Latest update January 3rd, 2025 4:30 AM
May 20, 2008 Freddie Kissoon
Why is it that the Guyana Government feels that illegal, immoral, fraudulent politics of the opposition PNC must be condemned by the society, and the very society must give the rulers a blank cheque to commit illegalities of their own? Is bad politics a negative value only found in opposition parties? Can governments do really nasty things in the countries over which they rule?
No one in this nation wants street politics to become violent. No Guyanese wants to see the opposition make life unbearable for the citizenry. But aren’t opposition supporters entitled to demand good governance?
We must always be careful that, when we speak of the people of Guyana, the numbers include almost half of the population that voted against the PPP. The PPP never ever had fifty-eight percent of the votes in any free general election. Why should an opposition party commit suicide by allowing the ruling regime to do what it wants?
Every day in this country I hear people tell me that they don’t think the AFC will get six seats again at the next election. I was at the Pegasus on Saturday night to attend a friend’s birthday and that topic came up among people who are dye-in-the wool AFC supporters.

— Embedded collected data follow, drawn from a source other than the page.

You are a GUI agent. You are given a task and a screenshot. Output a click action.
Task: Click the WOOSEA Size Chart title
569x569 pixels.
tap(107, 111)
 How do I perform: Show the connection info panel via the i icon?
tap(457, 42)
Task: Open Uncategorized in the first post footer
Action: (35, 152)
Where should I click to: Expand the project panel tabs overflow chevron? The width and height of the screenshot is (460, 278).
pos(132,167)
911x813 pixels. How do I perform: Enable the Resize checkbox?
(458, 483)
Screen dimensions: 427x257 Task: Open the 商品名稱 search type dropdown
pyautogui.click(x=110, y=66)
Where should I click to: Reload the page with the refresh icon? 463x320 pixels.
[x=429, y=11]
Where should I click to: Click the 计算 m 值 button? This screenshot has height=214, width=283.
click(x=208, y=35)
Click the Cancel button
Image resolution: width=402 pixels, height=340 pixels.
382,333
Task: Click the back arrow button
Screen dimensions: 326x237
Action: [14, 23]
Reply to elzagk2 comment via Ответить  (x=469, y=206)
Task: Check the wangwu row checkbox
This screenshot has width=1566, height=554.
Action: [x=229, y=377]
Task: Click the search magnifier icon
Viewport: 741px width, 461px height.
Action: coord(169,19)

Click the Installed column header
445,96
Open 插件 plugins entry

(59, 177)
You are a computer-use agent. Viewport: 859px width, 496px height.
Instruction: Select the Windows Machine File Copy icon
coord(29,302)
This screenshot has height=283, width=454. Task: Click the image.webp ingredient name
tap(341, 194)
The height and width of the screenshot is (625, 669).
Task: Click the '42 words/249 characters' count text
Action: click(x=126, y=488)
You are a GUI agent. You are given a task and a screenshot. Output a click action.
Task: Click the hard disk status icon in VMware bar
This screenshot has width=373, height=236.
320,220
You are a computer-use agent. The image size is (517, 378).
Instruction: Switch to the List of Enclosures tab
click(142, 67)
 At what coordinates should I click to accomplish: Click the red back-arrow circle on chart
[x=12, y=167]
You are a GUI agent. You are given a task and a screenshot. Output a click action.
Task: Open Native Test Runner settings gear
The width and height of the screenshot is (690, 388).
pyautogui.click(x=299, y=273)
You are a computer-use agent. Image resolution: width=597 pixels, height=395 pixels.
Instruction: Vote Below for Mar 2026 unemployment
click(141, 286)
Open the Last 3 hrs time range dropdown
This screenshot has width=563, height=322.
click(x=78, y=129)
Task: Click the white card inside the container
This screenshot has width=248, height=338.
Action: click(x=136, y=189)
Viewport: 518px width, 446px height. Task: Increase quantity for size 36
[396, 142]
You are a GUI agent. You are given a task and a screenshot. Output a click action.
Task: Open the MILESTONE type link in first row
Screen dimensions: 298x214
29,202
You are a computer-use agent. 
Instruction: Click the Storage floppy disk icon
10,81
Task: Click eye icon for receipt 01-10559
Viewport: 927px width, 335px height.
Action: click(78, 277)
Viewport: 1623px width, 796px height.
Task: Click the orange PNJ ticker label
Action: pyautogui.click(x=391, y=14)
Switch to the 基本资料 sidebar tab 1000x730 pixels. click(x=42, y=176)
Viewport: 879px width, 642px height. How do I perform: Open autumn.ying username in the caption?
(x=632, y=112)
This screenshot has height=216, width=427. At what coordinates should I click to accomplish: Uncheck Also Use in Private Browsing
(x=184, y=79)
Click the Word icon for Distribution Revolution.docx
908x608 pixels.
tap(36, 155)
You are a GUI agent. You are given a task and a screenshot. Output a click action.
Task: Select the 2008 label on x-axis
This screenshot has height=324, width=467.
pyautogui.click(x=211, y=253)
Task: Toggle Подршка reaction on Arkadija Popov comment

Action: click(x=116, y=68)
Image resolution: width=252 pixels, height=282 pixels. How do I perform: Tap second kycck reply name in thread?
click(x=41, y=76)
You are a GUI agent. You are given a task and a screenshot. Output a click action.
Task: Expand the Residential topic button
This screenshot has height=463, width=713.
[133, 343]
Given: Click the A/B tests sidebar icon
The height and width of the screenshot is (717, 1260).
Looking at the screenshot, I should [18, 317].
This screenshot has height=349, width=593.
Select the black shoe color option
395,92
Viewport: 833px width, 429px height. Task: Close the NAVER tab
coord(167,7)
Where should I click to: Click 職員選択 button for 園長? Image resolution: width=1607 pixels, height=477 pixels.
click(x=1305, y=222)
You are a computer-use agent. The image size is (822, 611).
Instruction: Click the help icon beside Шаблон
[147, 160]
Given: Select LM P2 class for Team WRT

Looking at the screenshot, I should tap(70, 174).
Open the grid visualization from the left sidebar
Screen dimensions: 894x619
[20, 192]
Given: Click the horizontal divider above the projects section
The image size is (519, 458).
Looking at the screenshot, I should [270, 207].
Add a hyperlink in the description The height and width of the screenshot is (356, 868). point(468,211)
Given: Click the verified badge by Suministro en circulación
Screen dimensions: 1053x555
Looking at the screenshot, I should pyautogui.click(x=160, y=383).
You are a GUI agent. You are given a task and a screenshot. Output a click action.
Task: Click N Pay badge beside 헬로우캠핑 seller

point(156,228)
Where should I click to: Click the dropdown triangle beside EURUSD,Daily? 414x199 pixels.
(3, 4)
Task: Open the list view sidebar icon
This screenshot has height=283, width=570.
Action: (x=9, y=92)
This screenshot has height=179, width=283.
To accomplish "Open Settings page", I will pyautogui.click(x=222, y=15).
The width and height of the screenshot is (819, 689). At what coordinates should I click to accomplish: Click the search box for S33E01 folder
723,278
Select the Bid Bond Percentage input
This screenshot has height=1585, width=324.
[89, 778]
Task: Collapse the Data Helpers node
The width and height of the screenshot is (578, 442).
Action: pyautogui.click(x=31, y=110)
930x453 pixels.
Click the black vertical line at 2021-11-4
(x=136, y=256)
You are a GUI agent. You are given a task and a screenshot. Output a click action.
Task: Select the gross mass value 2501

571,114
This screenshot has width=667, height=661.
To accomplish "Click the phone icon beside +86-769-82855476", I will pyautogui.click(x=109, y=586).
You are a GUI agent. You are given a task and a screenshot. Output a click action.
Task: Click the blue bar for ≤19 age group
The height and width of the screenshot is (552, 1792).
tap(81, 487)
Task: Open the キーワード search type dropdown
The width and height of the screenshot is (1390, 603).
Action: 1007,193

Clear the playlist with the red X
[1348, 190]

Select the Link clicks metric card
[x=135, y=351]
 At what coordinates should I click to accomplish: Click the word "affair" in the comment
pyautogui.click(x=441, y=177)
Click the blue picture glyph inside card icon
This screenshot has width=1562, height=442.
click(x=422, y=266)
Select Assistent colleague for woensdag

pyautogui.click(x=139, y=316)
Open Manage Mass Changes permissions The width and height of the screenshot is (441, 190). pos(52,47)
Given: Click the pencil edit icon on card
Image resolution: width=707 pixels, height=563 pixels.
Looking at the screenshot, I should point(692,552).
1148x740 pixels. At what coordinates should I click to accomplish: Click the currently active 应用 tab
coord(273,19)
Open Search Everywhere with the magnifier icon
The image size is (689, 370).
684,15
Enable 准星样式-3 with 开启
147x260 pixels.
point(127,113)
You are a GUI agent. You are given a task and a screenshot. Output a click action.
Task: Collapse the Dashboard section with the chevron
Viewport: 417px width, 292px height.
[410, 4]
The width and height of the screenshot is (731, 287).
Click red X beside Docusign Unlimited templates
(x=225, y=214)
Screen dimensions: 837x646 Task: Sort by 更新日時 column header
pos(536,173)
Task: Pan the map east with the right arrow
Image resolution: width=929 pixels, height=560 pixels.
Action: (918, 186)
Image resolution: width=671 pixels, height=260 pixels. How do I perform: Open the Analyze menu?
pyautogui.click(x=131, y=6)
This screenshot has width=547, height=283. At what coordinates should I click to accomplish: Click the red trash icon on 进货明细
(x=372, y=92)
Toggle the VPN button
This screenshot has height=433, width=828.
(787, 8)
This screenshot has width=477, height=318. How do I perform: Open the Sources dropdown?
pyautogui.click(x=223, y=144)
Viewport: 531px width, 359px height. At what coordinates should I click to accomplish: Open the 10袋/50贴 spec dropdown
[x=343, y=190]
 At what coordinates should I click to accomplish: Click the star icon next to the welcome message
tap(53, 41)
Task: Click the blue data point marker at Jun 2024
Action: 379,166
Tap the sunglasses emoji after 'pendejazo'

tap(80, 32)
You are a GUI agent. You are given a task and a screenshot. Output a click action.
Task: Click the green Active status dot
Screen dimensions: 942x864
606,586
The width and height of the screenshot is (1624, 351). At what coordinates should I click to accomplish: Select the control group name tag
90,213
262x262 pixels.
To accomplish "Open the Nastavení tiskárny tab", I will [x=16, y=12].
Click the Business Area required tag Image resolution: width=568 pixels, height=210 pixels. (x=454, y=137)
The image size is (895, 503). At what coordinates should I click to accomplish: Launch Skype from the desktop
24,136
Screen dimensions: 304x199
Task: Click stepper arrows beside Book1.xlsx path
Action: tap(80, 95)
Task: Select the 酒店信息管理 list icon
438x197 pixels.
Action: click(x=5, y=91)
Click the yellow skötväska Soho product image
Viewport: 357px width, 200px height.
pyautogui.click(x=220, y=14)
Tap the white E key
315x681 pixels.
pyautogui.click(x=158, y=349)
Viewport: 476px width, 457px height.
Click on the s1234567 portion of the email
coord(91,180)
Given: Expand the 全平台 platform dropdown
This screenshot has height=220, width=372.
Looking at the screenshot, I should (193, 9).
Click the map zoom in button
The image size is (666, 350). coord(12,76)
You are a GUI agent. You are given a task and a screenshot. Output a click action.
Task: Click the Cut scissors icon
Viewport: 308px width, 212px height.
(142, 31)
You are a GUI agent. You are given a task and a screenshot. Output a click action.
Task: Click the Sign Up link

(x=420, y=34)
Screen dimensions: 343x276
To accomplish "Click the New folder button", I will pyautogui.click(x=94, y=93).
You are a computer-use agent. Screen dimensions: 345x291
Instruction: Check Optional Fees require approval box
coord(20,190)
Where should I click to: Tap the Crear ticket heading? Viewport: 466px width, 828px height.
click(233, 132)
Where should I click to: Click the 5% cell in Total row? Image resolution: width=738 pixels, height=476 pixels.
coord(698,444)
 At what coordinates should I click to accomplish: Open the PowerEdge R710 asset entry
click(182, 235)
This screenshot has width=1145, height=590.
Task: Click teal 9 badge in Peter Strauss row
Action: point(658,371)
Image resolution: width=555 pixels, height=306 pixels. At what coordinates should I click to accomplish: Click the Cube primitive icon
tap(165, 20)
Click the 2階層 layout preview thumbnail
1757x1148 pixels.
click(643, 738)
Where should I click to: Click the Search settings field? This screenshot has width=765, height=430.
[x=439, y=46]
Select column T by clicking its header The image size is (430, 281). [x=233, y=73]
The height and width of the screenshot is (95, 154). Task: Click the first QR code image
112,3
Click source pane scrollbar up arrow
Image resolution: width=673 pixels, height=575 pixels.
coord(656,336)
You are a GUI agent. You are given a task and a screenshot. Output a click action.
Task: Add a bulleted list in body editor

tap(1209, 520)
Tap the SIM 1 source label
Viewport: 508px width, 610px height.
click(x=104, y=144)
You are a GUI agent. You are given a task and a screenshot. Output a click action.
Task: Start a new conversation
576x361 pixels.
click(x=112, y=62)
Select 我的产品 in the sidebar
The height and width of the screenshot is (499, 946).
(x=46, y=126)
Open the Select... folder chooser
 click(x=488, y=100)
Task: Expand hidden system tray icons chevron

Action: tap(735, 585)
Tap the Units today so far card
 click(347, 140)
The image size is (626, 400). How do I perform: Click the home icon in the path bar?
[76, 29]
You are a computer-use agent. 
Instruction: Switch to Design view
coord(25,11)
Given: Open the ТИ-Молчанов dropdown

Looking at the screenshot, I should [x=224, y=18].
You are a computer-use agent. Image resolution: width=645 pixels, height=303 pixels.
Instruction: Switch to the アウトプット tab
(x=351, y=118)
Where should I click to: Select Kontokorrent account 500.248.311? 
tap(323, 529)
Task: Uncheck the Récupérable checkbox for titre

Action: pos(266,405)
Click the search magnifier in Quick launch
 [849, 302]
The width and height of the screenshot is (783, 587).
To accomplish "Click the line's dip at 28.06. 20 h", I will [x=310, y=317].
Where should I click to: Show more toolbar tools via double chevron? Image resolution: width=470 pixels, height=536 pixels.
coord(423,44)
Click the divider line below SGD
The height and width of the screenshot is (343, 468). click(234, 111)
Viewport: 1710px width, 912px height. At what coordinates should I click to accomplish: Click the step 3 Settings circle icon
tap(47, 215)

They make this judgement because they do not see a discernible increase of pressure by the AFC on the Government. Last Sunday’s editorial in the Stabroek News was castigatory of the PNC’s recent street protest. The Stabroek News should go back and read all its editorials for the past year. It will find that two of them woefully lamented the lack of esprit de corps in the opposition.
Maybe a different person wrote last Sunday’s conclusion. This latest critique is unfair to the PNC leadership. I am not a supporter of the PNC and I do not think Mr. Corbin is the most eligible PNC politician to lead that party. In fact, it was troubling what the PNC arrangers did at the first protest march.
After the final destination was reached (at Parliament), AFC leader Raphael Trotman was refused space to speak on the platform. I wasn’t surprised. Show me a nationalist leader in the PNC and the PPP and I will show you where Castro has his nuclear weapons.
One cannot be honest in finding fault in the present confrontational mood that the PNC is in. The PNC should be joined by the Guyana Action Party (which, according to what I have been told, is no longer integrated with Ravi Dev’s ROAR), the AFC, the WPA, GHRA and others. Guyana is reeling from authoritarian politics.
Now that the confrontation is heating up, there are pleas from certain stakeholders for temperatures to cool. That is a good thing, and the sooner the better! But where does that leave the state of democracy? All around we see bad governance. It is not waning. On the contrary, it is never-ending.
Stakeholders do not need a scientific instrument to detect the apertures of unjust and unconstitutional rule in this country. The examples are barefaced.
This writer has every reason to denounce bad governance in Guyana. Read the Chronicle, and almost on a daily basis in the letters pages, my political commentaries, academic ability and personal life are libelled using the very methods that the Government accuses CN Sharma of adopting.
The person in charge of the state media is the President himself. The President quite often chastises his critics in the private media. His latest bone with the private media is the reporting and commentaries on the Sanata deal. Yet the Chronicle carries on with its despicable gutter journalism.
Is this the route the new newspaper will take? I can answer that question myself. Forgive me if I sound chauvinistic, because I am not, but it is quite possible that the letter section of the new daily will carry a few personal attacks on me; after all, it is two Chronicles we will be having when the new kid comes out.
Maybe they will name it Chronicle 2.
We had to reach the stage we have come to, with the PNC back on the streets. It was inevitable. We stood by and watched the Government move from one nauseating violation to another. The churches, the business community, several NGOs, several important stakeholders were silent. Only recently, Jesuit priest Malcolm Rodriques found his voice. Then, surprisingly, former Catholic Bishop of Guyana, Bishop Singh, made an open appeal in the Kaieteur News for President Jagdeo to be more lenient with C.N. Sharma. Interestingly, he sent his letter to the two independently dailies, but the Stabroek News didn’t publish his imploration.
I was told that some folks at the Stabroek were furious that the Bishop didn’t say a word about the advertisement ban. I don’t blame them.
We stood by and watched the humiliation of the opposition. All over Guyana, people were cynical about the PNC and AFC. Guyanese in general concluded that the opposition allowed the Government to do what it wanted. There was no one to stop the Guyana Government. In the midst of bad governance, we have the phenomenon of “acting.”
This is something that one does not find in other countries, and the opposition has just let it go by. Under the PPP there have been more “actors” than at any time in the history of politics. Do you know how many Government officials are acting in their functions? One of them is going to get an Academy Award.